From the information you've given, I'll state the obvious: while the systems have been checked good, you don't have the voltage you need when necessary.

We've had discussions of the charging systems before. I can't remember a good, working system that registered lower than 14.# volts when the car was running and the voltage checked via the dash display. That you're seeing 13 when running is concerning.

For the existing battery and condition, I'd be interested what the voltage level would be when the battery itself was placed on a charger/tender and topped up.

The prior battery failure, I'd expect that, due to age.

The new battery has at least the same amount of CCA (Cold Cranking Amps) as the previous one, yes? If so, I suspect the system does not have enough time to fully charge itself up, to stay topped up. Even if the same battery brand and CCA, the internal materials might now be different.

These cars have quite a few parasitic losses, some you can control, some you can't. For example, the ones you can't include, 1) the charging system monitoring the battery after shutdown and 2) the PCM (Powertrain Control Module) checking on the fuel evaporator pressure in the gas tank after turning the car off.

If a tender can be attached when the car is not in use, that'd be great. Not only would the battery stay topped up, it'd be conditioned as well. Many like the ones from CTEK and "Battery Tender" brand. We have several threads here that can give guidance on how to connect and install.
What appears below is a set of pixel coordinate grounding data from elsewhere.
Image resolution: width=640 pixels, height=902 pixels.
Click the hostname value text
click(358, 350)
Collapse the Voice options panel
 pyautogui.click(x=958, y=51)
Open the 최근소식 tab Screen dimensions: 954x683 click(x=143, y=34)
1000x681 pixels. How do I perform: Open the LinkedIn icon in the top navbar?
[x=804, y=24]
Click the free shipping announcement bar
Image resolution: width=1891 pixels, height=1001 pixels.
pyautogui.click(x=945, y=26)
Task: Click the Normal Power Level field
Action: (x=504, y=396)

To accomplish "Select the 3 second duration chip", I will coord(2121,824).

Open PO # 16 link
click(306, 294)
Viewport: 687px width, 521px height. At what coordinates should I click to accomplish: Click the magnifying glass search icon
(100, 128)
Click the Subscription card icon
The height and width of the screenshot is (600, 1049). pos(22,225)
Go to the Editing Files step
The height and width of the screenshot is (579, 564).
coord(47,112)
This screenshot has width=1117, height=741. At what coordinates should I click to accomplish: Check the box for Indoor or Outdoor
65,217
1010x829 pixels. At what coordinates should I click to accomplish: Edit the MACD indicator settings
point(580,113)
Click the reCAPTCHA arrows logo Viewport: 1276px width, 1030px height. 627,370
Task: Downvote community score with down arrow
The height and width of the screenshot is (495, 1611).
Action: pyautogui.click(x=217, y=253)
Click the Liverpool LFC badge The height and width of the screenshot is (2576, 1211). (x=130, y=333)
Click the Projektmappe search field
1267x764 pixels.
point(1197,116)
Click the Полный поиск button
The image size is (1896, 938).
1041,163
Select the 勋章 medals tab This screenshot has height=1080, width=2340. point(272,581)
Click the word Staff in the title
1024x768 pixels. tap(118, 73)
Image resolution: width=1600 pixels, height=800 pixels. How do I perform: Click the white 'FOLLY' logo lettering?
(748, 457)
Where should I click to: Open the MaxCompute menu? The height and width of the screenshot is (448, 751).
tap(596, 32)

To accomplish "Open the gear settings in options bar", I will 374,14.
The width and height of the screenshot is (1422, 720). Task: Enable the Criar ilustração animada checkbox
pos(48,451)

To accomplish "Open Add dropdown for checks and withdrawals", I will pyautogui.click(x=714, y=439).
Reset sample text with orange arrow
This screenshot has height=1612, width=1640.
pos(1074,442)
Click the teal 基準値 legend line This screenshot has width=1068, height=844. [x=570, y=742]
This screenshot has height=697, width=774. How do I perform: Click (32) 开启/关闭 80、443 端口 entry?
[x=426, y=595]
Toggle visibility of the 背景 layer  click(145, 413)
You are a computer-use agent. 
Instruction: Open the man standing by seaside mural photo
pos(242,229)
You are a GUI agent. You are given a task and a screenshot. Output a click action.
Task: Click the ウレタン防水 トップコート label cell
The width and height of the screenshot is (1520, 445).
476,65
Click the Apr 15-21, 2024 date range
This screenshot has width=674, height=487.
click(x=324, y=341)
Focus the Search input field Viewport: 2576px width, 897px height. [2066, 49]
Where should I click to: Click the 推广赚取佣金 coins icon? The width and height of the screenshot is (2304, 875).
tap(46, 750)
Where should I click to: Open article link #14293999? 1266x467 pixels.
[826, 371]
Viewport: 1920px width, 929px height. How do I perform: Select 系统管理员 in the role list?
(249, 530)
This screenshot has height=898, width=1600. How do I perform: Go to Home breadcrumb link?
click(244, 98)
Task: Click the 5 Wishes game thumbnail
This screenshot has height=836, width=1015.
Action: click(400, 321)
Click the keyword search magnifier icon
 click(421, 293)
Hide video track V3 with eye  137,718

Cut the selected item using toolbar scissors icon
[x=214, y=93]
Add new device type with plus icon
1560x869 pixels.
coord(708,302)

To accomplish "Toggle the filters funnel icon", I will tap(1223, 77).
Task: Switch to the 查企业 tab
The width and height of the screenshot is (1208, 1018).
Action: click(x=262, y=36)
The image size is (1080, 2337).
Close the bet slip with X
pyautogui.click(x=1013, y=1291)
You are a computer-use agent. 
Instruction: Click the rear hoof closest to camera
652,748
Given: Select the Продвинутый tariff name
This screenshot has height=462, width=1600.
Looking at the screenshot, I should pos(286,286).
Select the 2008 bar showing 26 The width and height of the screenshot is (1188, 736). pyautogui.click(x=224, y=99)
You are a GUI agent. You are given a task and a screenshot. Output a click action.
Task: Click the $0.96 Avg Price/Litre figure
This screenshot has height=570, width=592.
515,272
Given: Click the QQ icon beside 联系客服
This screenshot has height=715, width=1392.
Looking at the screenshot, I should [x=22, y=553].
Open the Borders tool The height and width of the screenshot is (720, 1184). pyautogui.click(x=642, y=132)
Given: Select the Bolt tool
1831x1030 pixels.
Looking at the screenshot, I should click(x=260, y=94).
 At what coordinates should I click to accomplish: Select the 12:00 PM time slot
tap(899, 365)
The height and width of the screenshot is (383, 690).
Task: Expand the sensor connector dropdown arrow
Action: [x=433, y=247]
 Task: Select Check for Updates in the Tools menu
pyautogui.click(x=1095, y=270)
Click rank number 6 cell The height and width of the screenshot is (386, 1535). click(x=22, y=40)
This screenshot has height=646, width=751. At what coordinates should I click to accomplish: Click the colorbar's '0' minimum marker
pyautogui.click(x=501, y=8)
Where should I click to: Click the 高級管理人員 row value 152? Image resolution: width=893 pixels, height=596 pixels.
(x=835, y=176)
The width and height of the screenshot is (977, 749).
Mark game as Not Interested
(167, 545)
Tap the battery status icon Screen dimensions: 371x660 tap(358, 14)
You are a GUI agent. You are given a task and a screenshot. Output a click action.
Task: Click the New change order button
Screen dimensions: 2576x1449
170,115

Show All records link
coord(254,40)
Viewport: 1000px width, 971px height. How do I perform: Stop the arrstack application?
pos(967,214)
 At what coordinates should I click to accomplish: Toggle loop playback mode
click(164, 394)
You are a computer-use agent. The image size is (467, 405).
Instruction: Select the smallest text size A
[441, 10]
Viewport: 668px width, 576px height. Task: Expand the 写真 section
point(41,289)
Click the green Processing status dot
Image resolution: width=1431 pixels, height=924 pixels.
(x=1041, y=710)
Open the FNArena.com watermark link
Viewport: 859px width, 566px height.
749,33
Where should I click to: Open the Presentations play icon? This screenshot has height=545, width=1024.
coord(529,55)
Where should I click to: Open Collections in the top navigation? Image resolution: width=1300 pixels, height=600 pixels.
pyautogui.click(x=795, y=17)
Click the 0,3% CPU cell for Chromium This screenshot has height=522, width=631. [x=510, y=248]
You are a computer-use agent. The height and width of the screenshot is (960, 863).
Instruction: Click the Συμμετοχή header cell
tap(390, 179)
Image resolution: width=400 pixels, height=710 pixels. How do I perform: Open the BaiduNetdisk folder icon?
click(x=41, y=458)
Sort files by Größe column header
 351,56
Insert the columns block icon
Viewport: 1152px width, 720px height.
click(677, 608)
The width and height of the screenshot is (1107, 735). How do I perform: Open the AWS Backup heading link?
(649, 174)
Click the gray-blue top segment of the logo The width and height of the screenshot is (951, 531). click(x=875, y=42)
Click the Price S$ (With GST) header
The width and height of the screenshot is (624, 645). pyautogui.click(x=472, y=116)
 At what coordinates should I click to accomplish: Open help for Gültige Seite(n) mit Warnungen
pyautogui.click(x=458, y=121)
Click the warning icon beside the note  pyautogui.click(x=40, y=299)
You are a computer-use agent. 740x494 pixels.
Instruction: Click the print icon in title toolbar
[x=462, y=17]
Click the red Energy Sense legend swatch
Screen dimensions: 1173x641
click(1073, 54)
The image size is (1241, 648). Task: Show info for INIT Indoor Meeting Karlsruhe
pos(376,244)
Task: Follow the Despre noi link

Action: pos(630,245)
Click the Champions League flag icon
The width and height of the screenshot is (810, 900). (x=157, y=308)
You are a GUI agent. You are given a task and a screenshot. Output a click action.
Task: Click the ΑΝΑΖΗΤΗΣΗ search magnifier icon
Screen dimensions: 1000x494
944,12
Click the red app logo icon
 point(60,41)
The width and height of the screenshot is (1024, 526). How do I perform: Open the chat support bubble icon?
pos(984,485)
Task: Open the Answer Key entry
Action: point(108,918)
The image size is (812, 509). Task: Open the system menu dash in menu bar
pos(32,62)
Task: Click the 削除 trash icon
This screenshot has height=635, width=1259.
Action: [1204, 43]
https://www.batterytender.com/collections/battery-chargers

https://www.ctek.com/uk/battery-cha...-type/car-battery-chargers/battery-maintainer

https://www.mustang6g.com/forums/threads/batter-tender-battery-connection.172738/

Whether or not a tender is possible, you can do any of the following, to reduce the drain on the existing unit:

- If at all possible, drive more. I can't give you a schedule, or defined period. Spit-balling, I'd try one hour, non-stop, once a week, to see if the condition changes

- Check and disable wireless access, if available

- Check and disable bluetooth access, if available

- Lock the car when not in use, even if in the garage

- Keep the key fob in a faraday pouch, to prevent it from attempting to talk to the car

This thread is still young. Other Members will provide their guidance and ideas.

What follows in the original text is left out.